Keep a (balanced) binary tree where each node contains a pointer to one of the
items you want to keep ordered. (In this case, each node has the primary key
of one of your database rows.)

Every node also contains an integer which tells the size of that subtree (the
tree whose root is that node).

To enumerate the entire list, do an in-order traversal of the tree.

To find the Nth item in the list, check the left child to see if it contains
enough nodes that your Nth item would be in that subtree. If so, go left. If
not, it's either the current node (if off by exactly one) or you go right. But
if you go right, you must reduce N by 1 to account for the current node and
also reduce N by the size of the left subtree.

To enumerate a range, you basically combine the previous two.
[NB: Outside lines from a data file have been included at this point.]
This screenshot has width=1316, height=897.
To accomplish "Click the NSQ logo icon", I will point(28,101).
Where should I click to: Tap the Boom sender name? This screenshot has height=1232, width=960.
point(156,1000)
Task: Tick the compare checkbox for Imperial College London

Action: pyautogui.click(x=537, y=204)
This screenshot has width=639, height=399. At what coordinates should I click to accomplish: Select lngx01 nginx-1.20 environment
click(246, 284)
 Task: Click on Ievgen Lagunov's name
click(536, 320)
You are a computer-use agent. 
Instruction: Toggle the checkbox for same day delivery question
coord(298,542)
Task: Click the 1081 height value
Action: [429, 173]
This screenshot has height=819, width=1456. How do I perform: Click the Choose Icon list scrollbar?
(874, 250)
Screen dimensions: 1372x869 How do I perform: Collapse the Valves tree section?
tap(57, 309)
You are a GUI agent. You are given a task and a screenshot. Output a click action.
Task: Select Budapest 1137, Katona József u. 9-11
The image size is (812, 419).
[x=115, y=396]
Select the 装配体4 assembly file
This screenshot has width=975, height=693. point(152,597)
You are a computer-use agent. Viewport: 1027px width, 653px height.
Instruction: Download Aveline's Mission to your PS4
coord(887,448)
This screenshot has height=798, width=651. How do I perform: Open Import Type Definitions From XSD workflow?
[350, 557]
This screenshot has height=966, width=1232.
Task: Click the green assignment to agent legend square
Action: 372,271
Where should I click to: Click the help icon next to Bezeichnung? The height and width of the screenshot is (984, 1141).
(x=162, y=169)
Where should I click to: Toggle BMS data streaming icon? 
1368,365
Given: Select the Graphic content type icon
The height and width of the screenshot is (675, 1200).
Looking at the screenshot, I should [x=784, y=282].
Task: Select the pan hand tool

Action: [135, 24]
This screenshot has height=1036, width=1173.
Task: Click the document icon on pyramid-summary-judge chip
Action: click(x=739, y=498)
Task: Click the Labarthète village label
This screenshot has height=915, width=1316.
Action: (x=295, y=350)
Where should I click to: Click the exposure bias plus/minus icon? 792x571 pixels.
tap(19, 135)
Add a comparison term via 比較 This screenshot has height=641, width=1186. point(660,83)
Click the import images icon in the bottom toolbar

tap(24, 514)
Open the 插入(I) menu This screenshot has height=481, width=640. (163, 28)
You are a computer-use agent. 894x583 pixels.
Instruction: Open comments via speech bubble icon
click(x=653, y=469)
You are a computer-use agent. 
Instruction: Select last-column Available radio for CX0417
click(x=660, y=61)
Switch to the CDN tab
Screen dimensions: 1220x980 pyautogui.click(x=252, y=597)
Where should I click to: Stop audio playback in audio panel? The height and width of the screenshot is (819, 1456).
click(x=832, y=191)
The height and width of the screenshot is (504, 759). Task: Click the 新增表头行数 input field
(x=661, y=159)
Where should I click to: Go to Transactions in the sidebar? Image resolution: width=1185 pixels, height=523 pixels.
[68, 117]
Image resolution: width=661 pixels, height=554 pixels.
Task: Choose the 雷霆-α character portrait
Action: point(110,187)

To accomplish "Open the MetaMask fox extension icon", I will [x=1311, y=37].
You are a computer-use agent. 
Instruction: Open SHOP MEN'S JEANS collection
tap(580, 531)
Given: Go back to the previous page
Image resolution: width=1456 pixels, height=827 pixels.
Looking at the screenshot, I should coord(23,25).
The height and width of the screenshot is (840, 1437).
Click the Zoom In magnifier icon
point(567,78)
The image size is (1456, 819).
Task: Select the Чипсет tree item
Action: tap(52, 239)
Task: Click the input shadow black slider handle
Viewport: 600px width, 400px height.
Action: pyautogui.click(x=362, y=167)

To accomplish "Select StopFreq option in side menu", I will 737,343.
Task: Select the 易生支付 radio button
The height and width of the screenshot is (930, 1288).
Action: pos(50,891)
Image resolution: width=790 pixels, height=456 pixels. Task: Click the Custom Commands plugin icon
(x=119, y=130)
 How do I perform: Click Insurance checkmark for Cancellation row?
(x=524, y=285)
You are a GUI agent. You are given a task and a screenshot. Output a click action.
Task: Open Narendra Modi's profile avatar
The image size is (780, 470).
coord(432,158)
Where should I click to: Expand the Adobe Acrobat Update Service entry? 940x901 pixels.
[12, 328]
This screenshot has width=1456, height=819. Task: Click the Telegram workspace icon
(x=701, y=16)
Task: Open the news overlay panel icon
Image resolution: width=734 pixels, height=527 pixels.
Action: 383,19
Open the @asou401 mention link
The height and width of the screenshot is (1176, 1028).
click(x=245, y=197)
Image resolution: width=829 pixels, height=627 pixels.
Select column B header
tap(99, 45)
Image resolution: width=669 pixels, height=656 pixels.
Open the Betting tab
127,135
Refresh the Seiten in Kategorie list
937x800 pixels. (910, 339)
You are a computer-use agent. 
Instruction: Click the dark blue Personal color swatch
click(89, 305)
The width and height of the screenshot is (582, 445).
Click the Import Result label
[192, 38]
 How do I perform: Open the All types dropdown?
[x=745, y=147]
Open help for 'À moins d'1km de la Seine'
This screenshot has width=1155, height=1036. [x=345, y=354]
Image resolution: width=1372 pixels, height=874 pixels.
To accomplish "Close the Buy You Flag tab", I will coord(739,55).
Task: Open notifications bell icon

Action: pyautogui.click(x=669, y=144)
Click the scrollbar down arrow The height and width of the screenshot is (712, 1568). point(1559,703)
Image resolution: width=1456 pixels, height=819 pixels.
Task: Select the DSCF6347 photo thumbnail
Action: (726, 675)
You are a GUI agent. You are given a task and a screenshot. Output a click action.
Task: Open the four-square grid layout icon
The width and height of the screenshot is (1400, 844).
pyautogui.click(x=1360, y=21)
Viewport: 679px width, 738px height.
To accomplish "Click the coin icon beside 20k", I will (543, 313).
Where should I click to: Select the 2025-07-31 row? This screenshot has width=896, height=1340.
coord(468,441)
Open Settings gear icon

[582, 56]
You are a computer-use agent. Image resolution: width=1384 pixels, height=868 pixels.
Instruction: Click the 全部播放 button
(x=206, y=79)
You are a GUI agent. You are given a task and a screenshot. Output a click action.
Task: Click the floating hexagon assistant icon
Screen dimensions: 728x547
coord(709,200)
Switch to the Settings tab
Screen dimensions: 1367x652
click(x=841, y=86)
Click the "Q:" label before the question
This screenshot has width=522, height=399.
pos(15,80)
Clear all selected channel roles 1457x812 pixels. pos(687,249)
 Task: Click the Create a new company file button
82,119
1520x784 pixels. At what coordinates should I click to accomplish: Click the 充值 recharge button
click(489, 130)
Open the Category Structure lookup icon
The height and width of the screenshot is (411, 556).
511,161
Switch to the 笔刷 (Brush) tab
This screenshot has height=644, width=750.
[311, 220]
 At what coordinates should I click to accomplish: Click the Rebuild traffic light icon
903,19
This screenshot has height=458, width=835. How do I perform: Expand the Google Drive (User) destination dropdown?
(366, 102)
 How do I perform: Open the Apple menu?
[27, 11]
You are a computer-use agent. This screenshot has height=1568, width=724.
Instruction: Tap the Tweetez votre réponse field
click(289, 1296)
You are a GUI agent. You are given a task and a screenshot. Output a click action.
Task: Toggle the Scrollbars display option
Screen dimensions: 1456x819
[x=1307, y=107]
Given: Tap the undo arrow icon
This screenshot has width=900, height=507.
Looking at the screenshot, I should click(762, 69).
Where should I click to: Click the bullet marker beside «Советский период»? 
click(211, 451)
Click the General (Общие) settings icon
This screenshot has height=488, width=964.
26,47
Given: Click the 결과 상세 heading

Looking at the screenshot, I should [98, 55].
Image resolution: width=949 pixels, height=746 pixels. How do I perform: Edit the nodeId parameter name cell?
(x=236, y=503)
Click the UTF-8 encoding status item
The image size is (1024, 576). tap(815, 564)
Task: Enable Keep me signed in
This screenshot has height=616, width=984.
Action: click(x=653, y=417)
To move an item, just move it in the normal way you'd delete/add a node in any
regular tree, but remember to update the counts stored inside any nodes that
are affected, i.e. all parents/ancestors of any node that is removed or added.
If you delete an internal node, you need to be careful to preserve the order
of everything, but there are ways to do that by exchange

This data structure can definitely be modeled in database tables. Whether the
operations on it can all be expressed in SQL is an interesting question. It
might be impossible, or it might just be really tricky.

------
georgekronberg
While it's vendor-specific, SQL Server has a built-in solution for it:
[http://technet.microsoft.com/en-
us/library/bb677173.aspx](http://technet.microsoft.com/en-
us/library/bb677173.aspx)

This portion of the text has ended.